Required action:
Please restate exactly the lines of the data below, beginning with the line containing "Open kernelApiBootstrapper.ts:26 source link" and ending with the last line.

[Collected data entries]
□ □ □
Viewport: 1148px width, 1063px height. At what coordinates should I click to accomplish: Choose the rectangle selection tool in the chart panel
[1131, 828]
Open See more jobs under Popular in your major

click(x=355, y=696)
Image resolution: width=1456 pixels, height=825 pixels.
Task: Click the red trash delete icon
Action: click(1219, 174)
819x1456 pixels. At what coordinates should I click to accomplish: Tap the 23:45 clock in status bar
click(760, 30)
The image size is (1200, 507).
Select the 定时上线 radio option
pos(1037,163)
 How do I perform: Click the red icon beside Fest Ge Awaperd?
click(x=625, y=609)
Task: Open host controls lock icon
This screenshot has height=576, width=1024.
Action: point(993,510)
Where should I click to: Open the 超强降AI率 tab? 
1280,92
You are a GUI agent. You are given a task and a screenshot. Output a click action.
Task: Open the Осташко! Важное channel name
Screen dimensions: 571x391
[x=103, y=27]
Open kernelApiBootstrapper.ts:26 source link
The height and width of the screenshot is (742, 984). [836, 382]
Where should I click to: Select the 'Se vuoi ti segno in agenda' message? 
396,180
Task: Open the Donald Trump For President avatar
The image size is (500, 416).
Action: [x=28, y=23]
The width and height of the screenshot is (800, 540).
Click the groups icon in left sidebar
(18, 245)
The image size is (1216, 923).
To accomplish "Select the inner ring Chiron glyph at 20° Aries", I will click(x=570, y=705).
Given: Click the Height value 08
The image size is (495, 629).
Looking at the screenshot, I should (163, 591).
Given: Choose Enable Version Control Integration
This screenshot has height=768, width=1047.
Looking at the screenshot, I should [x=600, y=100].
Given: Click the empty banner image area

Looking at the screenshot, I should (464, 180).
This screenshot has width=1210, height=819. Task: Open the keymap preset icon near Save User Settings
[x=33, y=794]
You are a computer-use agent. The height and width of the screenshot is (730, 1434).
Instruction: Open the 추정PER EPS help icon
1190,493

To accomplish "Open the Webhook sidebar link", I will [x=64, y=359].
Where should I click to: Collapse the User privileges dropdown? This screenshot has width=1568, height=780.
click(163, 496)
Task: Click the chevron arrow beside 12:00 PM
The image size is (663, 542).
□ □ □
Output for this exercise:
Open kernelApiBootstrapper.ts:26 source link
The height and width of the screenshot is (742, 984). [836, 382]
Where should I click to: Select the 'Se vuoi ti segno in agenda' message? 
396,180
Task: Open the Donald Trump For President avatar
The image size is (500, 416).
Action: [x=28, y=23]
The width and height of the screenshot is (800, 540).
Click the groups icon in left sidebar
(18, 245)
The image size is (1216, 923).
To accomplish "Select the inner ring Chiron glyph at 20° Aries", I will click(x=570, y=705).
Given: Click the Height value 08
The image size is (495, 629).
Looking at the screenshot, I should (163, 591).
Given: Choose Enable Version Control Integration
This screenshot has height=768, width=1047.
Looking at the screenshot, I should [x=600, y=100].
Given: Click the empty banner image area

Looking at the screenshot, I should (464, 180).
This screenshot has width=1210, height=819. Task: Open the keymap preset icon near Save User Settings
[x=33, y=794]
You are a computer-use agent. The height and width of the screenshot is (730, 1434).
Instruction: Open the 추정PER EPS help icon
1190,493

To accomplish "Open the Webhook sidebar link", I will [x=64, y=359].
Where should I click to: Collapse the User privileges dropdown? This screenshot has width=1568, height=780.
click(163, 496)
Task: Click the chevron arrow beside 12:00 PM
The image size is (663, 542).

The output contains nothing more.